_Work instruction_. Exactly the line that contains "The width and height of the screenshot is (381, 1026)." and the lines following it to the end of the data are to be reproduced, and nothing more.

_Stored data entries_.
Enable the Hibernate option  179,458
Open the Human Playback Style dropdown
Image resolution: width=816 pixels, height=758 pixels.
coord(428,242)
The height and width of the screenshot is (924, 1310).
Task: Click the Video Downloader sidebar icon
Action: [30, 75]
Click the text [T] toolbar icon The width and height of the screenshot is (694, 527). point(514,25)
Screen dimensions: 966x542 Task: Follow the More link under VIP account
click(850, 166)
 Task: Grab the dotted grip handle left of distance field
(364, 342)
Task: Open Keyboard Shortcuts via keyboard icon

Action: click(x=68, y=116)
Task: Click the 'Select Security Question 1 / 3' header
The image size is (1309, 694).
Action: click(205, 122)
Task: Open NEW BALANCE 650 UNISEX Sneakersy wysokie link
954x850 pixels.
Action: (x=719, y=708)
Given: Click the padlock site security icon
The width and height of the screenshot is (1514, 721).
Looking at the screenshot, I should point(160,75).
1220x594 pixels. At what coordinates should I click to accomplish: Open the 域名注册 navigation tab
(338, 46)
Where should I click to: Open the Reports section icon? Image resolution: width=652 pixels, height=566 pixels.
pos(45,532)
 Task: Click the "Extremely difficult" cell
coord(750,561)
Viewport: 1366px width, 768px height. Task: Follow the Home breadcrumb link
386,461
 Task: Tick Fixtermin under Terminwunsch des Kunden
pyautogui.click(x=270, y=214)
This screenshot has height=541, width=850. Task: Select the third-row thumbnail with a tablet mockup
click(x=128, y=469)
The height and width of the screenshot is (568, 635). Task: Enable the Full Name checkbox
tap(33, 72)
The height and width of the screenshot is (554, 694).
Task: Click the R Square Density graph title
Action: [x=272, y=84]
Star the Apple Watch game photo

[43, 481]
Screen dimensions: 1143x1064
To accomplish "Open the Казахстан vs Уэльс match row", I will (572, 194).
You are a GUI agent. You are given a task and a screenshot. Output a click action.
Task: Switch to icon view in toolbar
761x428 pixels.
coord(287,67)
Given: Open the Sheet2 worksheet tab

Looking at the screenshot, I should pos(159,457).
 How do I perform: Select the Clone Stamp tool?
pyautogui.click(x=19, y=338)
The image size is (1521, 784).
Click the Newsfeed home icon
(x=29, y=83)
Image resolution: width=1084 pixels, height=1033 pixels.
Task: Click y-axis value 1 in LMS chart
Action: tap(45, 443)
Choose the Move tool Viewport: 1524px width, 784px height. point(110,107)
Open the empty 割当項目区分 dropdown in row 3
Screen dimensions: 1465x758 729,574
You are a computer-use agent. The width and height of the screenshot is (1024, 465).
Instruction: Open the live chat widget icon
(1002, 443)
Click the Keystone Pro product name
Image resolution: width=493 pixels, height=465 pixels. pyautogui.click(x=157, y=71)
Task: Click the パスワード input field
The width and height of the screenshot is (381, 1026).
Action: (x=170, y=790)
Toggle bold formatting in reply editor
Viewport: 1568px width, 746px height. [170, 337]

_Solved exercise_.
The width and height of the screenshot is (381, 1026).
Action: (x=170, y=790)
Toggle bold formatting in reply editor
Viewport: 1568px width, 746px height. [170, 337]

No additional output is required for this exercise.